29th President of Asian Cricket Council
- Vice President: Pankaj Khimji
- Preceded by: Jay Shah
- Succeeded by: Mohsin Naqvi
- In office 6 December 2024 – 3 April 2025
- In office ?? – 29 April 2026

Personal details
- Born: Atulugamage Shammi Shiraj Silva 7 August 1960 (age 65) Colombo
- Spouse: Roberta
- Children: 2
- Education: Nalanda College, Colombo
- Occupation: Cricket Administrator

= Shammi Silva =

Sri Lankan sports administrator (born 1960)

Atulugamage Shammi Shiraj Silva (අටුලුගමගේ ෂම්මි ශිරාජ් සිල්වා, born 7 August 1960) is a sports administrator, and the former president (2019/2022) of Sri Lanka Cricket. Shammi was elected as President of SLC for another two year term when the election was held on 20 May 2021. Throughout his tenure, Silva and the Sri Lanka Cricket Board has been accused by various parties of corruption, financial mismanagement and match-fixing allegations, sparking public outcry.

He resigned from the post of president of Sri Lanka Cricket on 29 April 2026.

==Early childhood==
Shammi Silva was born in Colombo and attended Nalanda College, Colombo. At school he played shot put, discus throw and javelin throw. In 1980 Silva captained Nalanda's first XI cricket team.

==Later life==
After leaving school Silva continued playing cricket and captained Colombo Cricket Club in 1983/84. Silva also played Squash (sport), resulting him winning National Colours and representing Sri Lanka Squash Team. He then became the manager and coach for Sri Lanka Squash team.

Silva was also one time Chairman of the Colombo Gymkhana Club. Silva is also the President of Colombo Gymkhana Club.
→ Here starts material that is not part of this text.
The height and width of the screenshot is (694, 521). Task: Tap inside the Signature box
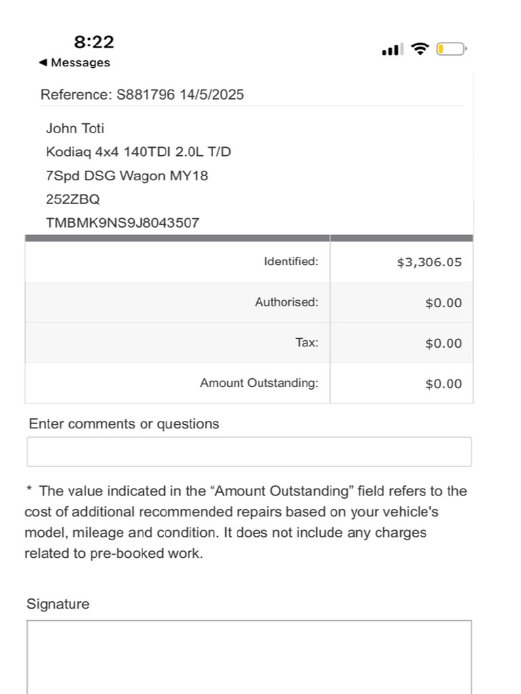[x=249, y=657]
Sports minister Roshan Ranasinghe has suspended the cricket board headed by Shammi and has appointed former captain Arjuna Ranatunga to head an interim administration of the cricket board.

On 29 April 2026, Silva, along with all office-bearers and members of the executive committee of Sri Lanka Cricket, resigned from their posts with immediate effect.